Stored dataset rows:
================================
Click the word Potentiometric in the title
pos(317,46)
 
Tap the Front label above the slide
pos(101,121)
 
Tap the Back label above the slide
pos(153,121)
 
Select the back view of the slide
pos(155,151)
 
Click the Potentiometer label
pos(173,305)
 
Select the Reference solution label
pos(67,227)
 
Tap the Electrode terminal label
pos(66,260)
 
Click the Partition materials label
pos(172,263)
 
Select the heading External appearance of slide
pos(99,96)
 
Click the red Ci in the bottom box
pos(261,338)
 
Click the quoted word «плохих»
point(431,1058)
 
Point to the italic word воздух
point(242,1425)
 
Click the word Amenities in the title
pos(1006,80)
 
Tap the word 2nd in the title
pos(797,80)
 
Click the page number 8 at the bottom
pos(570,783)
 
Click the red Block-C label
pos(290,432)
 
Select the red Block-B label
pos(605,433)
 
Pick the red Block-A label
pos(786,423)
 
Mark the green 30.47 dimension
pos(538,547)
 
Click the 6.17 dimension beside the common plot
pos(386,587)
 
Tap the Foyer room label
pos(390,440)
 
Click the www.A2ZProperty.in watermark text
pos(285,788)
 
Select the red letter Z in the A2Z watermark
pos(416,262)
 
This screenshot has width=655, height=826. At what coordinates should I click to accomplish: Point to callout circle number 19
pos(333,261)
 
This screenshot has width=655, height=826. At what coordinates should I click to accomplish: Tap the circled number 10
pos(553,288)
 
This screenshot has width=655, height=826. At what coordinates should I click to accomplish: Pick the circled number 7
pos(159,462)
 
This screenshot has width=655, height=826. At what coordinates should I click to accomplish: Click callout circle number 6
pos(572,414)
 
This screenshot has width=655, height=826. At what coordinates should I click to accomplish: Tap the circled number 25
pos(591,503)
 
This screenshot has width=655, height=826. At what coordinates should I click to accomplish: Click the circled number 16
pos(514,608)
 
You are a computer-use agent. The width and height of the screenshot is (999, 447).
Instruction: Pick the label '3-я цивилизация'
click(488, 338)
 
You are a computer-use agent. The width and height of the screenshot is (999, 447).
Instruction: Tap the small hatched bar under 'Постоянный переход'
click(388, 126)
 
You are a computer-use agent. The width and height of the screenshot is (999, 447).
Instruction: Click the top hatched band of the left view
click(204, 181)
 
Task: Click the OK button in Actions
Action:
================================
Your goal => Reproduce verbatim every row from the start of the rows above through the line containing "click(388, 126)", with both ends included.

Exercise answer =>
Click the word Potentiometric in the title
pos(317,46)
 
Tap the Front label above the slide
pos(101,121)
 
Tap the Back label above the slide
pos(153,121)
 
Select the back view of the slide
pos(155,151)
 
Click the Potentiometer label
pos(173,305)
 
Select the Reference solution label
pos(67,227)
 
Tap the Electrode terminal label
pos(66,260)
 
Click the Partition materials label
pos(172,263)
 
Select the heading External appearance of slide
pos(99,96)
 
Click the red Ci in the bottom box
pos(261,338)
 
Click the quoted word «плохих»
point(431,1058)
 
Point to the italic word воздух
point(242,1425)
 
Click the word Amenities in the title
pos(1006,80)
 
Tap the word 2nd in the title
pos(797,80)
 
Click the page number 8 at the bottom
pos(570,783)
 
Click the red Block-C label
pos(290,432)
 
Select the red Block-B label
pos(605,433)
 
Pick the red Block-A label
pos(786,423)
 
Mark the green 30.47 dimension
pos(538,547)
 
Click the 6.17 dimension beside the common plot
pos(386,587)
 
Tap the Foyer room label
pos(390,440)
 
Click the www.A2ZProperty.in watermark text
pos(285,788)
 
Select the red letter Z in the A2Z watermark
pos(416,262)
 
This screenshot has width=655, height=826. At what coordinates should I click to accomplish: Point to callout circle number 19
pos(333,261)
 
This screenshot has width=655, height=826. At what coordinates should I click to accomplish: Tap the circled number 10
pos(553,288)
 
This screenshot has width=655, height=826. At what coordinates should I click to accomplish: Pick the circled number 7
pos(159,462)
 
This screenshot has width=655, height=826. At what coordinates should I click to accomplish: Click callout circle number 6
pos(572,414)
 
This screenshot has width=655, height=826. At what coordinates should I click to accomplish: Tap the circled number 25
pos(591,503)
 
This screenshot has width=655, height=826. At what coordinates should I click to accomplish: Click the circled number 16
pos(514,608)
 
You are a computer-use agent. The width and height of the screenshot is (999, 447).
Instruction: Pick the label '3-я цивилизация'
click(488, 338)
 
You are a computer-use agent. The width and height of the screenshot is (999, 447).
Instruction: Tap the small hatched bar under 'Постоянный переход'
click(388, 126)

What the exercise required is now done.